Gas phase ion-molecule reactions between seleniranium ions, R-c-SeCH₂CH₂⁺, and cis-cyclooctene were used to probe electronic and steric effects of substituents on kinetics and branching ratios. The second-order rate coefficients increased in the order p-OMeC₆H₄ < C₆H₅ < p-BrC₆H₄ < p-CF₃C₆H₄ < m-NO₂C₆H₄, giving a Hammett plot with R² = 0.98 and ρ = +1.66. The two main pathways include direct transfer of the selenium moiety to the incoming alkene (π-ligand exchange) and the less favored ring-opening by attack at an iranium carbon to give a cis-bicyclic selenonium ion as supported by density functional theory (DFT) calculations.
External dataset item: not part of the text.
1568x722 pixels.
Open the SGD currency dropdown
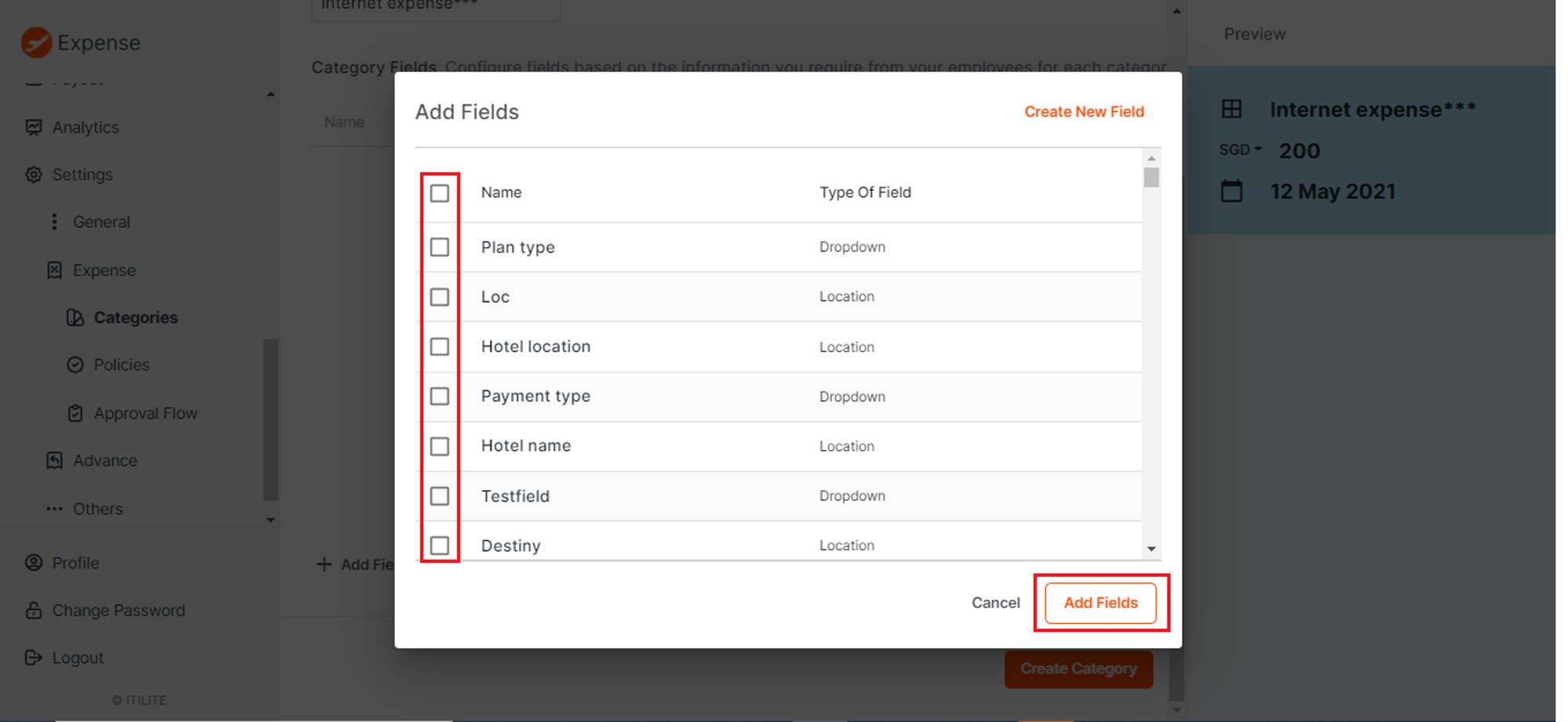point(1240,150)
Branching ratios of each pathway indicated that electron-withdrawing groups directed more attack at carbon than selenium in agreement with previous solution-phase results. Increased steric bulk on selenium was investigated by changing the R group from a methyl to t-butyl, which not only shut down π-ligand exchange but also significantly reduced the overall reactivity. Finally, the reactivity of the iranium ion derived from Se-methylselenocysteine was investigated and shown to react faster and favor π-ligand exchange as the leaving group was changed from ethene to acrylic acid.